姜淺渾身發軟,纖細的身子陷進柔軟的被褥中,漂亮烏黑的小鹿眼盈滿了淚水,小腦袋被迫微微仰起。
男人炙熱的吻重重落在她的脣上,兩人氣息相纏,吻得難捨難分。
女孩素白的小手無措的纏在他脖頸,越纏越緊。
......
姜淺從夢裏驚醒,大汗淋漓。
窗外天矇矇亮,有風從半開的窗欞間拂過,輕輕吹散這一室的潮熱。
呼吸和心跳紊亂的一塌糊塗,她眼神空洞的望着天花板。
已經記不清這是第幾次做這樣的春夢了。
讓她心慌意亂的是,每一次夢的對象,都是她姐姐的未婚夫,那個養了她七年的男人。
“淺淺,”房門被敲響,陸清時低沉有力的嗓音從門外傳來,“起來喫早餐。”
姜淺慌忙從牀上爬起來,下牀的時候腿還有些發軟,她走進浴室洗漱,看見鏡子裏的自己紅脣瀲灩,眸含春水,媚若三月的桃花,哪裏像是剛睡醒,反而更像被男人狠狠疼愛過一場的樣子,她打開水龍頭,用冷水澆在臉上,澆了好一會兒,直到感覺身體不再那麼熱,她才狠狠舒了一口氣。

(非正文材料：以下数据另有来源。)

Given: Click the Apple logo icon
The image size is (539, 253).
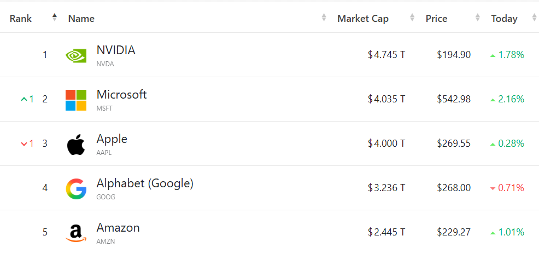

走出房間,餐桌上擺放着她最愛喫的早餐,她走過去,對着坐在餐桌對面的男人乖巧的喊了一聲,“姐夫。”陸清時點了點頭,英俊的眉目間神色平靜,過往的數年每天都是如此,他隨手放下手裏的醫學雜誌,“上午的神經外科定科考試,準備的怎麼樣?”
姜淺有些緊張,手心裏是薄薄的一層細汗,她抿了抿脣,“還,還好......”
姜淺甚麼水平陸清時心裏自然有數,他沒有多問,只翻過一旁的牛奶杯,給她倒了杯牛奶,嗓音沉靜,“盡你最大的努力就好,讓你學醫是你姐姐的心願,神外的實習名額要求沒那麼嚴苛,我可以破例讓你過,但接下來的實習態度要端正,如果畢業考和專業實習有一項成績不達標都會影響你留院,到時候別怪我不給你開後門。”